Effective management of acute hemorrhage using an SL One® rapid infusion device in a pediatric patient undergoing nephrectomy for Wilms tumor with inferior vena cava extension: a case report

This case involved a 2-year-old boy with Wilms tumor extending into the IVC, who underwent nephrectomy. Anticipating the risk of hemorrhage, a Broviac™ catheter was placed in the right subclavian vein before tumor resection, ensuring readiness for rapid transfusion using the SL One®. We believe this strategy enabled effective management of acute hemorrhage over a short period.

In this case, there was a high risk of acute hemorrhage with significant hemodynamic impact for two primary reasons. First, because the tumor extended into the IVC and required IVC incision, the predicted blood loss was estimated to exceed 500 mL. Second, this anticipated blood loss was disproportionately large relative to the estimated circulatory blood volume of approximately 1125 mL in a 2-year-old child weighing about 15 kg [10]. In anticipation of intraoperative hemorrhage, the preoperative meeting was held with all relevant departments to share information and establish a unified treatment approach. As a result of the meeting, the original plan to place the Broviac™ catheter after the right nephrectomy was revised, and the catheter was instead inserted prior to the procedure. Consequently, we were able to utilize a secure central venous line, minimizing the risk of extravasation, and employ the SL One® for immediate high-volume transfusions.

There are two main types of rapid infusion devices: pressure infusion devices and roller pump infusion devices. An example of a pressure infusion device is the Level 1® Fluid Warming System (Smith Medical ASD, Inc., Minneapolis, MN). In contrast, examples of roller pump infusion devices include the SL One® and Belmont® Rapid Infuser RI-2 (Belmont Medical Technologies, Billerica, MA, USA). All three devices share the ability to monitor infusion pressure, warm infused fluids, and detect air bubbles. However, while the Level 1® Fluid Warming System does not automatically remove air bubbles, both the SL One® and the Belmont® Rapid Infuser RI-2 offer automatic bubble removal. Moreover, because roller pump infusion devices facilitate easier flow-rate adjustments, they may be preferable in cases requiring precise control of infusion and transfusion rates. For instance, according to each device’s instruction manual, the Belmont® Rapid Infuser RI-2 has a minimum flow rate of 2.5 mL/min, whereas the SL One® can be set as low as 0.2 mL/min. Consequently, the SL One® may be the most suitable device for finely controlled infusion and transfusion in pediatric patients. Further investigations into its use in pediatric settings are warranted.

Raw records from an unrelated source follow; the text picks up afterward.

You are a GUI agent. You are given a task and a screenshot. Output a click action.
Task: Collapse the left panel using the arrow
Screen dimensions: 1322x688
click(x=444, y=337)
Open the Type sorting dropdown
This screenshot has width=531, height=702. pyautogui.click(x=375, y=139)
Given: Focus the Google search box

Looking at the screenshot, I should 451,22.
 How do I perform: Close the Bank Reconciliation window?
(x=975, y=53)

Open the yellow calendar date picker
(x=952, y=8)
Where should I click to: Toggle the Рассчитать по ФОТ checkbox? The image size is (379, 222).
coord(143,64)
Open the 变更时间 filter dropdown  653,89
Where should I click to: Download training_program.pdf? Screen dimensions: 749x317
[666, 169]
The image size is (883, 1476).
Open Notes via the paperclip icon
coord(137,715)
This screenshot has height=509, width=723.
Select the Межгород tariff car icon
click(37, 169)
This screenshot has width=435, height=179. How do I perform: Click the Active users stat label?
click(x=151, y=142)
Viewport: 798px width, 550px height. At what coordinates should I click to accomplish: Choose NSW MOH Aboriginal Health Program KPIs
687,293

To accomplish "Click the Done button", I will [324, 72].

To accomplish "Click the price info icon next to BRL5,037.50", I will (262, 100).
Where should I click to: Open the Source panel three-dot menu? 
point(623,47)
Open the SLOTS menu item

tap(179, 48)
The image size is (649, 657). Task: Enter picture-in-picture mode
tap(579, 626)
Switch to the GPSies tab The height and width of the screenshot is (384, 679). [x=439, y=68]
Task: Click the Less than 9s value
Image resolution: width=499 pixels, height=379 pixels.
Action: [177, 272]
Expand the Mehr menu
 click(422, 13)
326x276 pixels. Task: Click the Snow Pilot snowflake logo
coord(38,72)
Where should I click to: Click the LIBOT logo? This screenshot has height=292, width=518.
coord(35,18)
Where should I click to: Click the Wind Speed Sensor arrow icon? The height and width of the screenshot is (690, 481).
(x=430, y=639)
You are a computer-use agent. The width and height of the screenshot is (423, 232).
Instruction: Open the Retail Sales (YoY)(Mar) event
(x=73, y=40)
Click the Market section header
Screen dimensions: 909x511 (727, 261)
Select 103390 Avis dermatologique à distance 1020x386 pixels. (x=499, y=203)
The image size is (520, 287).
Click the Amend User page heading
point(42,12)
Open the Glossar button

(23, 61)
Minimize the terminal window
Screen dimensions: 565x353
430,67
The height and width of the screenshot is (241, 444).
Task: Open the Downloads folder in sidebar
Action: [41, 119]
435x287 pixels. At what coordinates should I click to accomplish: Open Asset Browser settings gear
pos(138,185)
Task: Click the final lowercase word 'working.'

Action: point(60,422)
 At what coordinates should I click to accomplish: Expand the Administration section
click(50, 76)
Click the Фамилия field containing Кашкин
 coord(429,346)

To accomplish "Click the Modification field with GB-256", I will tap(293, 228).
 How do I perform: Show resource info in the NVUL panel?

Potential complications of massive transfusion using a rapid infusion device include hemolysis, hypothermia, air embolism, and overtransfusion [12,13,14]. In this case, however, neither hyperkalemia nor hypothermia occurred. Although the hemoglobin level at the end of surgery was 14.8 g/dL—raising concerns about possible overtransfusion of PRBCs—TEE did not reveal any signs of right heart strain during surgery. Likewise, there were no echocardiographic findings suggestive of accidental air infusion associated with the SL One®. Taken together, these observations indicate that the SL One® could be used safely in this case.

In this case, the Broviac™ catheter was inserted before surgery to use as a transfusion route via the SL One®. A Broviac™ catheter, while less infection-prone than a standard central line due to its subcutaneous tunnel, is also more invasive. In this patient, however, Broviac™ catheter placement was already planned for postoperative chemotherapy. If a tunneled central venous catheter is not indicated, a standard central venous catheter would typically suffice for rapid infusion devices, as peripheral routes risk extravasation during high-volume transfusion [15, 16].

In this 2-year-old patient with Wilms tumor predicted to substantially impact hemodynamics, blood transfusion via the SL One® through a central venous catheter successfully stabilized circulation without complications. These findings suggest that the SL One® may be a feasible option in pediatric cases, although further clinical studies are warranted.